■ Goal of the exercise ■
In your reply, restate all of the records below word for word.

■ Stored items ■

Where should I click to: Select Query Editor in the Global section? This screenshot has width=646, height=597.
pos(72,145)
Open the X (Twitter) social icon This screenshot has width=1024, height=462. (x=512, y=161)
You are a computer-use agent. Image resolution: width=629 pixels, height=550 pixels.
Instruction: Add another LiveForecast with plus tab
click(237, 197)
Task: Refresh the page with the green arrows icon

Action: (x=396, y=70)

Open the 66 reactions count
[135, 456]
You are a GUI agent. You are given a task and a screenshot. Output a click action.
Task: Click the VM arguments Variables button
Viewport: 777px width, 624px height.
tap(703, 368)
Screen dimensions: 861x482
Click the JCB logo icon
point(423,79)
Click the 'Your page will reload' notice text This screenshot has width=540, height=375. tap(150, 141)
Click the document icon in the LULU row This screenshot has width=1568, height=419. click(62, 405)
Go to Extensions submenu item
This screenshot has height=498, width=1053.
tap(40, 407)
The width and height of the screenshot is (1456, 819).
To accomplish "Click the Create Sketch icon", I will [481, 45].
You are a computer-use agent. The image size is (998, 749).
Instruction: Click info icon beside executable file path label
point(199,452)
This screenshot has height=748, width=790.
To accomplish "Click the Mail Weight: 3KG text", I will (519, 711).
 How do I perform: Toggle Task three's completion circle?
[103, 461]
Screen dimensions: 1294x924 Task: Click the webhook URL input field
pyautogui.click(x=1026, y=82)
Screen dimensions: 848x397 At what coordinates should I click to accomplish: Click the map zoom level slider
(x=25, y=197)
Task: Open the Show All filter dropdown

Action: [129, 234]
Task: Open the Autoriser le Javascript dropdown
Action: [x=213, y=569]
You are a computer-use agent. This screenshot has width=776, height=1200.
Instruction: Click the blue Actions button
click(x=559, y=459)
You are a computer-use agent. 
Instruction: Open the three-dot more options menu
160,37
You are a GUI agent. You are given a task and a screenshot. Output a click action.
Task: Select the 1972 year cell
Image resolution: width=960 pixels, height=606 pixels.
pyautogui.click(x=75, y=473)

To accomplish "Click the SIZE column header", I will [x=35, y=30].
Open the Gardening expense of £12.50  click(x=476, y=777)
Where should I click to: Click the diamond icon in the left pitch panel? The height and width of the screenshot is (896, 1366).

■ Response area ■
Where should I click to: Select Query Editor in the Global section? This screenshot has width=646, height=597.
pos(72,145)
Open the X (Twitter) social icon This screenshot has width=1024, height=462. (x=512, y=161)
You are a computer-use agent. Image resolution: width=629 pixels, height=550 pixels.
Instruction: Add another LiveForecast with plus tab
click(237, 197)
Task: Refresh the page with the green arrows icon

Action: (x=396, y=70)

Open the 66 reactions count
[135, 456]
You are a GUI agent. You are given a task and a screenshot. Output a click action.
Task: Click the VM arguments Variables button
Viewport: 777px width, 624px height.
tap(703, 368)
Screen dimensions: 861x482
Click the JCB logo icon
point(423,79)
Click the 'Your page will reload' notice text This screenshot has width=540, height=375. tap(150, 141)
Click the document icon in the LULU row This screenshot has width=1568, height=419. click(62, 405)
Go to Extensions submenu item
This screenshot has height=498, width=1053.
tap(40, 407)
The width and height of the screenshot is (1456, 819).
To accomplish "Click the Create Sketch icon", I will [481, 45].
You are a computer-use agent. The image size is (998, 749).
Instruction: Click info icon beside executable file path label
point(199,452)
This screenshot has height=748, width=790.
To accomplish "Click the Mail Weight: 3KG text", I will (519, 711).
 How do I perform: Toggle Task three's completion circle?
[103, 461]
Screen dimensions: 1294x924 Task: Click the webhook URL input field
pyautogui.click(x=1026, y=82)
Screen dimensions: 848x397 At what coordinates should I click to accomplish: Click the map zoom level slider
(x=25, y=197)
Task: Open the Show All filter dropdown

Action: [129, 234]
Task: Open the Autoriser le Javascript dropdown
Action: [x=213, y=569]
You are a computer-use agent. This screenshot has width=776, height=1200.
Instruction: Click the blue Actions button
click(x=559, y=459)
You are a computer-use agent. 
Instruction: Open the three-dot more options menu
160,37
You are a GUI agent. You are given a task and a screenshot. Output a click action.
Task: Select the 1972 year cell
Image resolution: width=960 pixels, height=606 pixels.
pyautogui.click(x=75, y=473)

To accomplish "Click the SIZE column header", I will [x=35, y=30].
Open the Gardening expense of £12.50  click(x=476, y=777)
Where should I click to: Click the diamond icon in the left pitch panel? The height and width of the screenshot is (896, 1366).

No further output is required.